What is being asked: Repeat each line of the data exactly as written.

━━ Input ━━

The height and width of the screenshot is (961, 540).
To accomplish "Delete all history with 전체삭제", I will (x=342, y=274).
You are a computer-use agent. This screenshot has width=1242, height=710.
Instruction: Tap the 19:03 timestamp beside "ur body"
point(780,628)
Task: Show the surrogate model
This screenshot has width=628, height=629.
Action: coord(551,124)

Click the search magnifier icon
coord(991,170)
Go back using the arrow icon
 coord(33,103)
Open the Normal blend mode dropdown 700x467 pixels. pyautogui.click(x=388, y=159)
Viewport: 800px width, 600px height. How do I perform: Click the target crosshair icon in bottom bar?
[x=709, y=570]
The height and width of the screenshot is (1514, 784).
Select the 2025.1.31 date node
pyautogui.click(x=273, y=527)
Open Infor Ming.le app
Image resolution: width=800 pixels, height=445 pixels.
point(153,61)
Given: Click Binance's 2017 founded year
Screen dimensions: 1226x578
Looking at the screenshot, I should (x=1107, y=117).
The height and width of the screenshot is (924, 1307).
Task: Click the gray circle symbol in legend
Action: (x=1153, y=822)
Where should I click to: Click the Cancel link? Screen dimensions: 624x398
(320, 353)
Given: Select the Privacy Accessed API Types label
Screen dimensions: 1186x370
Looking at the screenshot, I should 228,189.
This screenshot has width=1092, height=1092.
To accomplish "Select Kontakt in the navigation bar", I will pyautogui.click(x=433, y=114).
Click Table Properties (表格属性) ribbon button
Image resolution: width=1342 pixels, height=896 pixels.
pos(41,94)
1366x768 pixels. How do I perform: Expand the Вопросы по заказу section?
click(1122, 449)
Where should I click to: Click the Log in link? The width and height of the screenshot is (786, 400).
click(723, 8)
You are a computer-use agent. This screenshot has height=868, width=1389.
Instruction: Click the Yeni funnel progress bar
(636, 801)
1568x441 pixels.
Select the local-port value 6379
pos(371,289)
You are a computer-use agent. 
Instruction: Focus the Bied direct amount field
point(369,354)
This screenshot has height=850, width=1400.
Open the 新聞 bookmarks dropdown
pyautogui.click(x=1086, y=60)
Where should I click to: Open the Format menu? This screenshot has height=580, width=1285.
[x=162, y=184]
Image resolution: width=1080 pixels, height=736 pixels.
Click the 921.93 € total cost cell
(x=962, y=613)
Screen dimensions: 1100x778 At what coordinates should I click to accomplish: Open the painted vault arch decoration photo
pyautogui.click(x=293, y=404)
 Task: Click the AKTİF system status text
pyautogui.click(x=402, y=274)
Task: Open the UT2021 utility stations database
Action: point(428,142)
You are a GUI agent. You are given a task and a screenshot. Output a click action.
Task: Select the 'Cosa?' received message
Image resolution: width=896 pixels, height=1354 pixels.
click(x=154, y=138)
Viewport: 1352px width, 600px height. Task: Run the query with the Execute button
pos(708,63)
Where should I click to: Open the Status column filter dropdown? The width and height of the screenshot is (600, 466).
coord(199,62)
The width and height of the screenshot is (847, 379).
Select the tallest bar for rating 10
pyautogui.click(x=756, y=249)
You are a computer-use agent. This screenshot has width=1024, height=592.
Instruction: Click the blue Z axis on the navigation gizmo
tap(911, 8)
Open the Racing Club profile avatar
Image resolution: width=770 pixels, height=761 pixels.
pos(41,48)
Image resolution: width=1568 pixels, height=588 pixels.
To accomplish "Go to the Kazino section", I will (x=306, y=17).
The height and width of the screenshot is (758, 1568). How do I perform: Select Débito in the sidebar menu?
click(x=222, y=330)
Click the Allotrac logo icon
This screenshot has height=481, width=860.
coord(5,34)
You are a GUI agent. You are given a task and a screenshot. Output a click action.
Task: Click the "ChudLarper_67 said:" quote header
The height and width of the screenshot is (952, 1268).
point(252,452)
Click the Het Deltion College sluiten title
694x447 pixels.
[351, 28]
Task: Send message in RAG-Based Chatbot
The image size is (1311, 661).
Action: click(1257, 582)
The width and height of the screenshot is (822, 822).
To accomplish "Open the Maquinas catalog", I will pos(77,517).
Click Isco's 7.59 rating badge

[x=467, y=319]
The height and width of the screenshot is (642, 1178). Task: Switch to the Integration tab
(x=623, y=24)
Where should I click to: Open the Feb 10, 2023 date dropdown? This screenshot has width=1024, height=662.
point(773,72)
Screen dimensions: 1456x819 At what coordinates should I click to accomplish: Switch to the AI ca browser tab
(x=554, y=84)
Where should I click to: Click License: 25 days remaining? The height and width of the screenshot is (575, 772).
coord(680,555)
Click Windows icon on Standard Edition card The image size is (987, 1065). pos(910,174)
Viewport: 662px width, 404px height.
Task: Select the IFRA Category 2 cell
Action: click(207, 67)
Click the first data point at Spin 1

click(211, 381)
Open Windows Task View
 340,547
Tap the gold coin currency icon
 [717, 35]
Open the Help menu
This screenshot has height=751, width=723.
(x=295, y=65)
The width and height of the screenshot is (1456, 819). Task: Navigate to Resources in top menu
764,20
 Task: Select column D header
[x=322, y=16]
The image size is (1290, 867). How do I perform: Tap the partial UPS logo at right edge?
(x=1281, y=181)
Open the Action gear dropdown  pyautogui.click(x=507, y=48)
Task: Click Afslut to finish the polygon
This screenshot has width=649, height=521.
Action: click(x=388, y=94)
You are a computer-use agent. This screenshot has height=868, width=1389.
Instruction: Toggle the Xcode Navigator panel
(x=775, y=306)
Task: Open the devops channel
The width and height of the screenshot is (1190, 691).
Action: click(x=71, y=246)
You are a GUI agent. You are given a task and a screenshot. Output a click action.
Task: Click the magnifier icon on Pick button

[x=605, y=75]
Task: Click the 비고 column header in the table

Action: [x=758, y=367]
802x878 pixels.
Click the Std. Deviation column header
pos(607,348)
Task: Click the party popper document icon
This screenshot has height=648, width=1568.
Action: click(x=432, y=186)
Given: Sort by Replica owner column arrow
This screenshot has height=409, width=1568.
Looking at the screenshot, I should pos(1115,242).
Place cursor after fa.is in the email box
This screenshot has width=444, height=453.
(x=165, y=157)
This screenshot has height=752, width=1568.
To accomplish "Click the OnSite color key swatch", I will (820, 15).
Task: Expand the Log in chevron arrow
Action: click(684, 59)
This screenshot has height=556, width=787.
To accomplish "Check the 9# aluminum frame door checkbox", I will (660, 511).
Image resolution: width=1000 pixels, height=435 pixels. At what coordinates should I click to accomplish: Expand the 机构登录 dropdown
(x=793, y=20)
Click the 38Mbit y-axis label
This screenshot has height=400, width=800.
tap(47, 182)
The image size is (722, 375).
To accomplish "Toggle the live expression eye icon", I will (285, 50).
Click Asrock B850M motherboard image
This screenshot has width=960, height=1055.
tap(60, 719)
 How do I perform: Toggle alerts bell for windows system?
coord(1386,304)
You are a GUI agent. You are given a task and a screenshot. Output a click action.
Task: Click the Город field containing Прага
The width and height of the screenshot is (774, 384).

━━━

Exercise result:
The height and width of the screenshot is (961, 540).
To accomplish "Delete all history with 전체삭제", I will (x=342, y=274).
You are a computer-use agent. This screenshot has width=1242, height=710.
Instruction: Tap the 19:03 timestamp beside "ur body"
point(780,628)
Task: Show the surrogate model
This screenshot has width=628, height=629.
Action: coord(551,124)

Click the search magnifier icon
coord(991,170)
Go back using the arrow icon
 coord(33,103)
Open the Normal blend mode dropdown 700x467 pixels. pyautogui.click(x=388, y=159)
Viewport: 800px width, 600px height. How do I perform: Click the target crosshair icon in bottom bar?
[x=709, y=570]
The height and width of the screenshot is (1514, 784).
Select the 2025.1.31 date node
pyautogui.click(x=273, y=527)
Open Infor Ming.le app
Image resolution: width=800 pixels, height=445 pixels.
point(153,61)
Given: Click Binance's 2017 founded year
Screen dimensions: 1226x578
Looking at the screenshot, I should (x=1107, y=117).
The height and width of the screenshot is (924, 1307).
Task: Click the gray circle symbol in legend
Action: (x=1153, y=822)
Where should I click to: Click the Cancel link? Screen dimensions: 624x398
(320, 353)
Given: Select the Privacy Accessed API Types label
Screen dimensions: 1186x370
Looking at the screenshot, I should 228,189.
This screenshot has width=1092, height=1092.
To accomplish "Select Kontakt in the navigation bar", I will pyautogui.click(x=433, y=114).
Click Table Properties (表格属性) ribbon button
Image resolution: width=1342 pixels, height=896 pixels.
pos(41,94)
1366x768 pixels. How do I perform: Expand the Вопросы по заказу section?
click(1122, 449)
Where should I click to: Click the Log in link? The width and height of the screenshot is (786, 400).
click(723, 8)
You are a computer-use agent. This screenshot has height=868, width=1389.
Instruction: Click the Yeni funnel progress bar
(636, 801)
1568x441 pixels.
Select the local-port value 6379
pos(371,289)
You are a computer-use agent. 
Instruction: Focus the Bied direct amount field
point(369,354)
This screenshot has height=850, width=1400.
Open the 新聞 bookmarks dropdown
pyautogui.click(x=1086, y=60)
Where should I click to: Open the Format menu? This screenshot has height=580, width=1285.
[x=162, y=184]
Image resolution: width=1080 pixels, height=736 pixels.
Click the 921.93 € total cost cell
(x=962, y=613)
Screen dimensions: 1100x778 At what coordinates should I click to accomplish: Open the painted vault arch decoration photo
pyautogui.click(x=293, y=404)
 Task: Click the AKTİF system status text
pyautogui.click(x=402, y=274)
Task: Open the UT2021 utility stations database
Action: point(428,142)
You are a GUI agent. You are given a task and a screenshot. Output a click action.
Task: Select the 'Cosa?' received message
Image resolution: width=896 pixels, height=1354 pixels.
click(x=154, y=138)
Viewport: 1352px width, 600px height. Task: Run the query with the Execute button
pos(708,63)
Where should I click to: Open the Status column filter dropdown? The width and height of the screenshot is (600, 466).
coord(199,62)
The width and height of the screenshot is (847, 379).
Select the tallest bar for rating 10
pyautogui.click(x=756, y=249)
You are a computer-use agent. This screenshot has width=1024, height=592.
Instruction: Click the blue Z axis on the navigation gizmo
tap(911, 8)
Open the Racing Club profile avatar
Image resolution: width=770 pixels, height=761 pixels.
pos(41,48)
Image resolution: width=1568 pixels, height=588 pixels.
To accomplish "Go to the Kazino section", I will (x=306, y=17).
The height and width of the screenshot is (758, 1568). How do I perform: Select Débito in the sidebar menu?
click(x=222, y=330)
Click the Allotrac logo icon
This screenshot has height=481, width=860.
coord(5,34)
You are a GUI agent. You are given a task and a screenshot. Output a click action.
Task: Click the "ChudLarper_67 said:" quote header
The height and width of the screenshot is (952, 1268).
point(252,452)
Click the Het Deltion College sluiten title
694x447 pixels.
[351, 28]
Task: Send message in RAG-Based Chatbot
The image size is (1311, 661).
Action: click(1257, 582)
The width and height of the screenshot is (822, 822).
To accomplish "Open the Maquinas catalog", I will pos(77,517).
Click Isco's 7.59 rating badge

[x=467, y=319]
The height and width of the screenshot is (642, 1178). Task: Switch to the Integration tab
(x=623, y=24)
Where should I click to: Open the Feb 10, 2023 date dropdown? This screenshot has width=1024, height=662.
point(773,72)
Screen dimensions: 1456x819 At what coordinates should I click to accomplish: Switch to the AI ca browser tab
(x=554, y=84)
Where should I click to: Click License: 25 days remaining? The height and width of the screenshot is (575, 772).
coord(680,555)
Click Windows icon on Standard Edition card The image size is (987, 1065). pos(910,174)
Viewport: 662px width, 404px height.
Task: Select the IFRA Category 2 cell
Action: click(207, 67)
Click the first data point at Spin 1

click(211, 381)
Open Windows Task View
 340,547
Tap the gold coin currency icon
 [717, 35]
Open the Help menu
This screenshot has height=751, width=723.
(x=295, y=65)
The width and height of the screenshot is (1456, 819). Task: Navigate to Resources in top menu
764,20
 Task: Select column D header
[x=322, y=16]
The image size is (1290, 867). How do I perform: Tap the partial UPS logo at right edge?
(x=1281, y=181)
Open the Action gear dropdown  pyautogui.click(x=507, y=48)
Task: Click Afslut to finish the polygon
This screenshot has width=649, height=521.
Action: click(x=388, y=94)
You are a computer-use agent. This screenshot has height=868, width=1389.
Instruction: Toggle the Xcode Navigator panel
(x=775, y=306)
Task: Open the devops channel
The width and height of the screenshot is (1190, 691).
Action: click(x=71, y=246)
You are a GUI agent. You are given a task and a screenshot. Output a click action.
Task: Click the magnifier icon on Pick button

[x=605, y=75]
Task: Click the 비고 column header in the table

Action: [x=758, y=367]
802x878 pixels.
Click the Std. Deviation column header
pos(607,348)
Task: Click the party popper document icon
This screenshot has height=648, width=1568.
Action: click(x=432, y=186)
Given: Sort by Replica owner column arrow
This screenshot has height=409, width=1568.
Looking at the screenshot, I should pos(1115,242).
Place cursor after fa.is in the email box
This screenshot has width=444, height=453.
(x=165, y=157)
This screenshot has height=752, width=1568.
To accomplish "Click the OnSite color key swatch", I will (820, 15).
Task: Expand the Log in chevron arrow
Action: click(684, 59)
This screenshot has height=556, width=787.
To accomplish "Check the 9# aluminum frame door checkbox", I will (660, 511).
Image resolution: width=1000 pixels, height=435 pixels. At what coordinates should I click to accomplish: Expand the 机构登录 dropdown
(x=793, y=20)
Click the 38Mbit y-axis label
This screenshot has height=400, width=800.
tap(47, 182)
The image size is (722, 375).
To accomplish "Toggle the live expression eye icon", I will (285, 50).
Click Asrock B850M motherboard image
This screenshot has width=960, height=1055.
tap(60, 719)
 How do I perform: Toggle alerts bell for windows system?
coord(1386,304)
You are a GUI agent. You are given a task and a screenshot. Output a click action.
Task: Click the Город field containing Прага
The width and height of the screenshot is (774, 384).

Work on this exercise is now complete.